救難ヘリだけじゃない、命を運ぶ自衛隊機・急患搬送

救難ヘリだけじゃない、命を運ぶ自衛隊機・急患搬送

昨今、テレビ番組の特集などで救難ヘリコプターや航空救難団の活躍が特集される機会が度々あり、その活動に高い注目が集まっています。

時に危険な現場へ向かい、命がけの救助にあたる救難隊の活躍に敬意を払う一方、国民の「命」を運ぶ自衛隊機は他にも沢山あるのになぁと思い、今回は主に急患搬送の任務にあたる自衛隊機を紹介したいと思います。



航空自衛隊の輸送機

航空自衛隊の輸送機による急患輸送は主に美保基地に所属する第3輸送航空隊によって、島根県の隠岐から美保基地まで実施されるのが最も多い事例です。

過去にはC-1輸送機、現在はC-2輸送機がこの任務を請け負っています。

また、実施事例は少ないですが、小牧基地に所属するC-130輸送機が航空機動衛生隊と共に空飛ぶ集中管理室とも呼ばれる機動衛生ユニットを用いて任務にあたる事例もあります。

CH-47・LR-2・UH-60
第15ヘリコプター隊

沖縄県に所属する第15旅団の航空部隊である、第15ヘリコプター隊。

そこに所属するCH-47、UH-60、LR-2の各航空機は、連日連夜と言っても過言ではないほど数多くの急患輸送に携わっている自衛隊機です。


沖縄県の離島及び鹿児島県の奄美諸島は、沖縄本島及び九州からの距離が非常に離れており、これをカバーする為には相当な航続距離が求められます。
しかし、それだけの距離を飛べる機体は必然的に運用コストがとてつもなく高価な大型ヘリコプターとなり、地方自治体の財政で維持するにはあまりに負担が大きいというのが実情です。

2月下旬にて第15ヘリコプター隊の急患搬送の実績は9990人を超えており、近日中には1万人を超えます(前身の101飛行隊時代を含む)。
南の島の島民にとって、第15ヘリコプター隊の航空機はまさに「命綱」なのです。

(画像については15ヘリの機体を撮影していないため、関東所属部隊の機体画像になります)

海上自衛隊哨戒機

海上自衛隊の救難活動というとUS-2飛行艇が注目される機会が多いですが、実はP-1やP-3Cといった固定翼哨戒機も急患搬送任務で活躍しています。

P-1やP-3Cが投入される機会が特に多いのがUS-2飛行艇やUH-60J救難ヘリコプターからの「バトンタッチ」による搬送任務です。

海上自衛隊では海上保安庁からの要請に基づき、US-2飛行艇やUH-60Jを用いて航行中の船舶からの急患輸送任務を行うことがありますが、ヘリコプターは言わずもがな、飛行艇も長距離を素早く移動するのは苦手な航空機です。
この場合、船舶からの救助を実施後、最寄りの航空基地へ向かいそこで待機している固定翼哨戒機に搬送を引き継ぐということが行われます。

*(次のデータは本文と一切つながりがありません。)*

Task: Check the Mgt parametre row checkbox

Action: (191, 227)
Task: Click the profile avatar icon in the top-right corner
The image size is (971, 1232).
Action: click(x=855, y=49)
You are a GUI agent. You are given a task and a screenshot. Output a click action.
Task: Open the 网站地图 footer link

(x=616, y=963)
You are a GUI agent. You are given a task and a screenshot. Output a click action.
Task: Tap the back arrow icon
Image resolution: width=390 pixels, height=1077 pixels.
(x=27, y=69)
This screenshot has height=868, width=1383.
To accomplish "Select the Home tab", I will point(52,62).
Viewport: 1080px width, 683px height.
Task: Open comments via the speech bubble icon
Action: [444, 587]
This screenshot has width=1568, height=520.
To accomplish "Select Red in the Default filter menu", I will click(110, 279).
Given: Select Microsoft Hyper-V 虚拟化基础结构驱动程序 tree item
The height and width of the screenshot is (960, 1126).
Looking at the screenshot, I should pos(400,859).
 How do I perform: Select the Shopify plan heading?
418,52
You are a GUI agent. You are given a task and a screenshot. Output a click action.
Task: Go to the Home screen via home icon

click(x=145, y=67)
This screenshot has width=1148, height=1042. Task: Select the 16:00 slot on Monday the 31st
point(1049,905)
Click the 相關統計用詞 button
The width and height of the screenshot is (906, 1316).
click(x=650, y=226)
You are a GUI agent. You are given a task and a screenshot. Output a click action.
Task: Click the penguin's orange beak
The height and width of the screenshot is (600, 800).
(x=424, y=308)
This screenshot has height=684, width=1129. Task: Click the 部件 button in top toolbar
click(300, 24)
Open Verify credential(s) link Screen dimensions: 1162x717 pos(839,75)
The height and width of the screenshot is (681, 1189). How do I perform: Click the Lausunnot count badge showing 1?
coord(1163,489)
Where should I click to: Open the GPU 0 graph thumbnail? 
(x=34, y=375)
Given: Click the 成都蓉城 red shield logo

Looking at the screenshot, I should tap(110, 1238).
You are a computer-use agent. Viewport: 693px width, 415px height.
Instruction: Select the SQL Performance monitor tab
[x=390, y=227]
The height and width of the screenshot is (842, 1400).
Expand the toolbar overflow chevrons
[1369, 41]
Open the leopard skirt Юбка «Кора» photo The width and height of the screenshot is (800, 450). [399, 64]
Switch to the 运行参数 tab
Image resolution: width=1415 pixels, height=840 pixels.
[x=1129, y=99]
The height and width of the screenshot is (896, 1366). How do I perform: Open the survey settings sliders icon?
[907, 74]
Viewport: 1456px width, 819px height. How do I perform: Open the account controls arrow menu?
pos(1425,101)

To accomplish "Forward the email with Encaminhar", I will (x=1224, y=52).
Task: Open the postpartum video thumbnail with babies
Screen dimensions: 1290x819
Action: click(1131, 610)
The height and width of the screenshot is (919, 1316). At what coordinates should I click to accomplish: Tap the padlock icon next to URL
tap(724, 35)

また東京都知事からの要請に基づき小笠原諸島からの急患搬送も行われますが、この場合も硫黄島に所属するUH-60Jが患者を硫黄島まで搬送、そこから本土へ厚木基地のP-1が搬送を引き継ぐという急患搬送が実施されています。
(過去には父島へ直接US-2が向かうこともあったが、事故による損失後は運用に余裕が無いためか、あまり実施されていない模様)

 

消防・海上保安庁・警察、各都道府県の防災ヘリなどもありますが、先ほどの第15ヘリコプター隊の項でも述べた通り大型で高性能な機体の運用は困難なケースも多いのが現状です。

故に高性能な機体を有し、また厳しい条件下での運用能力を有する自衛隊機による急患搬送は離島に暮らす人々にとっては欠かせないものなのです。